I decided between calls and as I set up my own script for each subsequent call that I may as well try and knock out target, and writing it on autopilot seems to have made WAN an easier story to churn out. I’m not so sure the latter chapters can be done in such an autonomous way, but hey I may as well try. The less I have to think about this horrid book the better. I’m also thinking after work today I might start the slow process of chipping TUS into publishable shape, and reuploading the chapters to WattPad. That is assuming I have the energy to do so, which leads onto sleep…

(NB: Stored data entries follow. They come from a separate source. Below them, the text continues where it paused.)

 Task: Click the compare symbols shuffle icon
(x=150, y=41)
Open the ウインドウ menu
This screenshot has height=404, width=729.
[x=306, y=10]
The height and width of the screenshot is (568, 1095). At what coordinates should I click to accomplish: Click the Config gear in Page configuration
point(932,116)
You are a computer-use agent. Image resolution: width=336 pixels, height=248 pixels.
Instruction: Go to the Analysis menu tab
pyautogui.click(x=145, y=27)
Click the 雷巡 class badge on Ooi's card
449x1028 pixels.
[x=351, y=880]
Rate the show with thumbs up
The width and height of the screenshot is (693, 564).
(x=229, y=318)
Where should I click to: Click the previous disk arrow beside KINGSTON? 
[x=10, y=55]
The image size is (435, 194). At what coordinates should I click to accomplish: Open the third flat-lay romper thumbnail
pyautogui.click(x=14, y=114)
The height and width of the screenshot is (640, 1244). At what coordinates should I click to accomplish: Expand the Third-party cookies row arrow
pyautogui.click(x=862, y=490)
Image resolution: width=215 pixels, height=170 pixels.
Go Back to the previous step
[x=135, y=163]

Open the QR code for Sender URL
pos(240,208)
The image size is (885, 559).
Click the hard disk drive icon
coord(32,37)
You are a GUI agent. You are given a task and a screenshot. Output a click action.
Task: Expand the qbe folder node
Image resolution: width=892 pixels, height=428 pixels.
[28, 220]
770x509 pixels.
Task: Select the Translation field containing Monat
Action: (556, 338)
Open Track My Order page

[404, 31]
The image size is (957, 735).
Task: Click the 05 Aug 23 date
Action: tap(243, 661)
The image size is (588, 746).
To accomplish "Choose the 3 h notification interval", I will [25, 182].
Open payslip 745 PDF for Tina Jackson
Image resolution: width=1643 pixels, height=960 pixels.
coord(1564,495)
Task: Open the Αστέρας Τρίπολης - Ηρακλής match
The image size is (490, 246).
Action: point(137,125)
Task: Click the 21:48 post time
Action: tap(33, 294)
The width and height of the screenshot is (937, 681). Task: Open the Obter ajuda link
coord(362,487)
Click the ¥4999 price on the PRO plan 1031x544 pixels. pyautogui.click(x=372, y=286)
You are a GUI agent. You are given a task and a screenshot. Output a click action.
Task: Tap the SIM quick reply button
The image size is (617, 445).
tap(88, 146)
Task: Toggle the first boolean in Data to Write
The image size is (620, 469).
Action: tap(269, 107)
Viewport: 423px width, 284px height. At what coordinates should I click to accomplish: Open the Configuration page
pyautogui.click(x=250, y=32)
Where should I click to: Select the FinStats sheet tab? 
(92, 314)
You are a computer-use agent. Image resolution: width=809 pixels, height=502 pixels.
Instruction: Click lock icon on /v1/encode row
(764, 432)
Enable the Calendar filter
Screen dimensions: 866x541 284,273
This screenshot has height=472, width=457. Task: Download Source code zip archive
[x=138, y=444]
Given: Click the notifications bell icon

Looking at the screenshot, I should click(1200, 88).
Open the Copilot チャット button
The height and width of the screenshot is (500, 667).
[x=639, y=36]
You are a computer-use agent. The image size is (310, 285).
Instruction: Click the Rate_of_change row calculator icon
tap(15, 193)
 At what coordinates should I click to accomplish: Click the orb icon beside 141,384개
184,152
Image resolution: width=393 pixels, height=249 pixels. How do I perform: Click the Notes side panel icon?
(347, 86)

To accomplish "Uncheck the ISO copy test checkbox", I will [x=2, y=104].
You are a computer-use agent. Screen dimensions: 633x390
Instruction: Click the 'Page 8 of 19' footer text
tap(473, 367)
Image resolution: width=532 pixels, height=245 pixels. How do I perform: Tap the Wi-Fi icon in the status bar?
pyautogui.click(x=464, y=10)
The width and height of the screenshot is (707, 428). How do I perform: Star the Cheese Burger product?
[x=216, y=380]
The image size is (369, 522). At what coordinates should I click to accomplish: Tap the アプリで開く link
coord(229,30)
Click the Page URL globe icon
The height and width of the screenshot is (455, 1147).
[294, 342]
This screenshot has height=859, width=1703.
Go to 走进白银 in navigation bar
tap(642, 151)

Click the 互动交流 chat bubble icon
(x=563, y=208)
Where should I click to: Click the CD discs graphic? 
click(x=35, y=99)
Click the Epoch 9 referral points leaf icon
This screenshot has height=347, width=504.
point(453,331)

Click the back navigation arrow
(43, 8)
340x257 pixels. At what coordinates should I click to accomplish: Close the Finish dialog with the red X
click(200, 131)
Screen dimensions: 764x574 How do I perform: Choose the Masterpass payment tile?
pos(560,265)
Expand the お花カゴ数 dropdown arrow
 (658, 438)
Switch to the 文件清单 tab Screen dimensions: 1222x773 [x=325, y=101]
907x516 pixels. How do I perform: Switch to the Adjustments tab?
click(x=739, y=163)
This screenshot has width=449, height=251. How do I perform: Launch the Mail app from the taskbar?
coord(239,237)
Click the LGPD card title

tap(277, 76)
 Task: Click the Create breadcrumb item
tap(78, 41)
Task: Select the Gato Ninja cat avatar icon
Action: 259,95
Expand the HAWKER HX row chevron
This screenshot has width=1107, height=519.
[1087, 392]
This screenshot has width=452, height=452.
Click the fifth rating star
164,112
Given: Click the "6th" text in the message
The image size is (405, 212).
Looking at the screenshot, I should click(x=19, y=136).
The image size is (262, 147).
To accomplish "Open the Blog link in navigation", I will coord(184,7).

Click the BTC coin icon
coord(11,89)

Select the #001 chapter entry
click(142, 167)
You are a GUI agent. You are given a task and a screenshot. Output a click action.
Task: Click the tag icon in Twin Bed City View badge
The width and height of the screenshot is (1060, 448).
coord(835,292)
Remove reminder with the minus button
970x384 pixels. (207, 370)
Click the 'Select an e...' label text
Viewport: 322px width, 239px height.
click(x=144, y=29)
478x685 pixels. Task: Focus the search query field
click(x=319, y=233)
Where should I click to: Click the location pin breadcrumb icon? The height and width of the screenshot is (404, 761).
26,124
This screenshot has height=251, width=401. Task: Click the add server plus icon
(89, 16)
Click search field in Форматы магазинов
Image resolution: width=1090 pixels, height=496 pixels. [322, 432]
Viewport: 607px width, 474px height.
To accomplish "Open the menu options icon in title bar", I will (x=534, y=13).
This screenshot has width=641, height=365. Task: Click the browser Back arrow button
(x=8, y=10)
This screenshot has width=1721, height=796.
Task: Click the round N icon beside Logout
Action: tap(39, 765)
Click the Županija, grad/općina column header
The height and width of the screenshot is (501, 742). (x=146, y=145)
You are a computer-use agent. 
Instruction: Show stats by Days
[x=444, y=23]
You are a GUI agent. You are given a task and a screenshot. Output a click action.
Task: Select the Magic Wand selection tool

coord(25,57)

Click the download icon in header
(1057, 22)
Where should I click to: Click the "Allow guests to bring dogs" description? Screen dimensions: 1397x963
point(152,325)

So I cannot sleep right now in this heatwave. I go to bed at 10pm, and past midnight I am no more asleep than I am right now, mind even racing a bit. Last night the anxiety about fielding calls whilst tired might have created a negative feedback loop, but this did also happen on Tuesday night too. The fan is too loud to sleep through, earplugs keep me up and to be honest my ears aren’t doing too great anyway – probably need syringing when this is over – and most of all, it’s too damn hot. Even with the brief rain yesterday. So today I am groggy and drained. I can function, but it’s not a happy existence. Please, please, please let this heatwave pass soon…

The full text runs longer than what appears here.